Majority of Japan's senior students are rejecting job offers
Newly-hired employees of JAL group pose for photos during an initiation ceremony at a hangar of Haneda airport in Tokyo. Pic: Reuters/Toru Hanai.

More than half of the university seniors polled in Japan have turned down one or more job offers by the end October amid a nationwide labour shortage, a report said.

According to The Mainichi, 92.1 percent of the 1,529 seniors surveyed received job offers ahead of their graduation next March.

Recruit Career Co., which has been conducting the annual survey since 2012 found that 64.6 percent of the seniors rejected at least one job offer, up 3.8 points from the previous year and the highest

Recruitment by companies in Japan generally starts months before senior students graduate, with jobs commencing as soon as April, which is the start of the business year.

The surveyors said the number of rejections tends to rise in tandem with Japan’s recovering economy as more positions become available for fresh graduates.

“Since companies made more offers than usual this year, an increasing number of students landed two or more jobs, pushing up the proportion of rejections,” a Recruit Career official was quoted as saying.

The official added some students who had merely one offer turned down the opportunity to look for better job prospects, owing to improved market conditions.

The latest number of job offer rejections has risen sharply since the survey began in 2012 when the figure stood at 45.9 percent.
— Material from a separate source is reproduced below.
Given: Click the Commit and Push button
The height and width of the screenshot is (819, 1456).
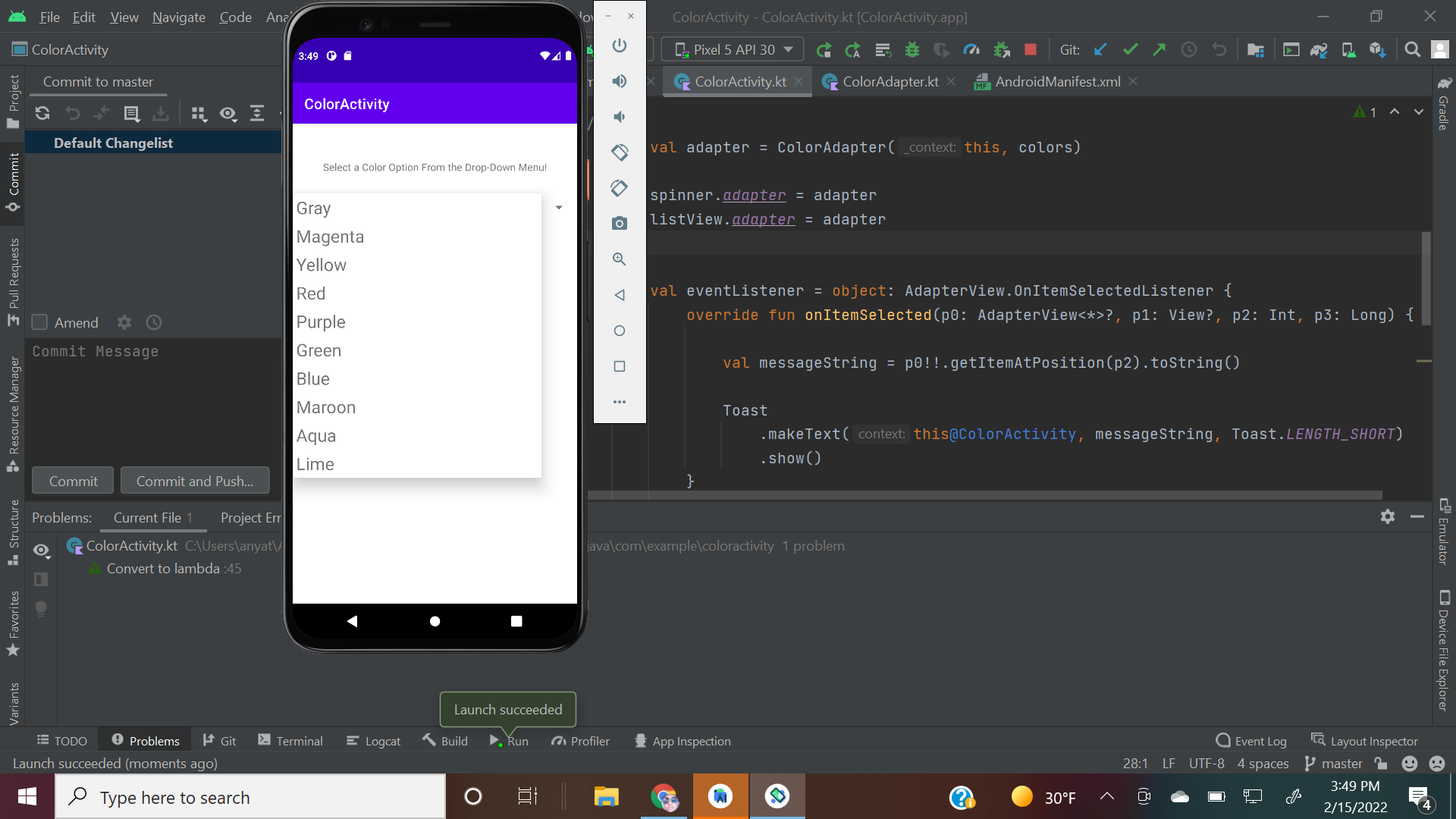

The country had seen job opportunities take a plunge in 2008 following the global financial crisis.

And while the job opportunities for the graduates are aplenty, many small and medium-sized companies said they faced challenges getting fresh graduates to work for them.

Recruit Career Co.’s research division said there were currently 1.78 jobs available for every student due to graduate in the spring of 2018, some 1.4 times the figure in 2013.